Hayrides aren’t all fun and games: Over nearly 20 years, 22 people (including 14 children) have been killed in hayride incidences with another 160 injured in accidents. With these attractions on the upswing in popularity, public policy is also trending towards increased regulation. Explore with us a newly-adopted Pennsylvania regulation and the ecosystem in which it took root, as your state might be next for a regulatory approach to the issue.
As anyone who has taken a Farm Commons workshop on liability and agritourism knows (what?! You haven’t taken one of our workshops?! Discovering Resilience: A Legal Workshop for Farmers and Ranchers starts on March 2, so make sure to sign up now), the legal concept of negligence often drives liability for accidents on a hayride. The person who behaved negligently is the one who is liable, generally speaking. But that’s where the easy answers end! Negligence itself is a tricky concept and reasonable people (or their attorneys) can, and do, argue extensively about does and does not amount to negligence.

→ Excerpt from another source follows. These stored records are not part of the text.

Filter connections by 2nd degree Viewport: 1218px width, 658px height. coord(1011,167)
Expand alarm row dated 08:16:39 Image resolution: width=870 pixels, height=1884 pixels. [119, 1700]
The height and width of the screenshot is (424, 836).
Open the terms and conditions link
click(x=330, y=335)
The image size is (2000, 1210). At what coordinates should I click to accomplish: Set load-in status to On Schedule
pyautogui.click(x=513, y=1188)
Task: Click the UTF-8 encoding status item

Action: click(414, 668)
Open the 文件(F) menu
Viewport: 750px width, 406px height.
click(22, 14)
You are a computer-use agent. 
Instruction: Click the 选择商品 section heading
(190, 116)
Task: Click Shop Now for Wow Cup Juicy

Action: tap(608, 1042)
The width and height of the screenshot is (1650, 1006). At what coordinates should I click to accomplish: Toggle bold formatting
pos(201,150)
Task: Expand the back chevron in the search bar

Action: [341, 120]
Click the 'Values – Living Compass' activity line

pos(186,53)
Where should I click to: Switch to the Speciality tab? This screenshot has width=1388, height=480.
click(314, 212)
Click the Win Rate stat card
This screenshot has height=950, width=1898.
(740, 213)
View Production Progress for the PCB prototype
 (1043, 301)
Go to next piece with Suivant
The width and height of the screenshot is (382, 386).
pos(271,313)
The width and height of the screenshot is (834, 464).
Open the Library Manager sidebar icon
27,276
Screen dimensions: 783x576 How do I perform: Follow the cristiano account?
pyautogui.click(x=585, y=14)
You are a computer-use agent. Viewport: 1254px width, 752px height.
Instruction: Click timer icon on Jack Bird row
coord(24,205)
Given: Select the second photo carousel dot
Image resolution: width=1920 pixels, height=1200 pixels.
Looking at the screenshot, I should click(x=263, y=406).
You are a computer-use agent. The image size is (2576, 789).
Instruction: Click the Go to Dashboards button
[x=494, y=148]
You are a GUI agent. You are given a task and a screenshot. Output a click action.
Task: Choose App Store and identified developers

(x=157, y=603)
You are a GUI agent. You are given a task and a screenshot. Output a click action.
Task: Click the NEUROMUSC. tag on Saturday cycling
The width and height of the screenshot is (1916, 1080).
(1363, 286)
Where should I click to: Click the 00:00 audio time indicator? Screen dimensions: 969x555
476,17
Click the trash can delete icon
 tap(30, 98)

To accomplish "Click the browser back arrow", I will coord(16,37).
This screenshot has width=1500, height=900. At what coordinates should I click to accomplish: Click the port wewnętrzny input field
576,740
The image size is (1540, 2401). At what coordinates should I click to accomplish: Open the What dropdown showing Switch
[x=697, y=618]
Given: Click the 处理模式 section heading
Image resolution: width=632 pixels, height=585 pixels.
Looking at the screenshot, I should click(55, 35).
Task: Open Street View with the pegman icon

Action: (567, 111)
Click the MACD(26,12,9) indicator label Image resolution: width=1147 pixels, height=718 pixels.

Our negligence-based framework is often frustrating to farmers who want clear answers about what they must do to avoid liability. Such reactionary approaches are unpredictable, expensive, and can create an arms race towards ever-increasing safeguards for hayriders. Especially as insurance companies begin implementing their own standards for their insureds, farmers are feeling the threat of unpredictable courtroom judgments. That exciting, bumpy, and thrilling ride through the field fades farther into the rearview for youngsters across the United States.
Yet, the alternative may not be more palatable to many farmers. Adopting a predictable and proactive approach that is evenly applied to all operators requires regulation. Where we have a clear, precise regulatory framework, farms have certainty about what they are required to do and clear repercussions should the expectations not be met. The regulatory standard becomes a consistent benchmark against which to assess negligence, as well. The inherent public policy tradeoffs between litigation and regulation are an age-old discussion that hayrides aren’t about to settle. So, we expect to continue to see the push and pull of regulations on hayride experiences.
In 2023, the Pennsylvania Department of Agriculture begins enforcing new regulations that prescribe safety standards and inspection procedures for hayride amusements. In crafting their regulations, the state relied on ASTM International, an entity that drafts safety-driven technical standards for a wide range of industries. ASTM recently finalized their hayride standard in 2019, opening the door for state agencies to base their own standards on ASTM’s scientifically-driven and vetted process.
As a result, new hayride operators in Pennsylvania will need to show that the tow vehicle is adequately sized for the load, daily inspection is performed, and riders have clear loading and unloading areas, among other details.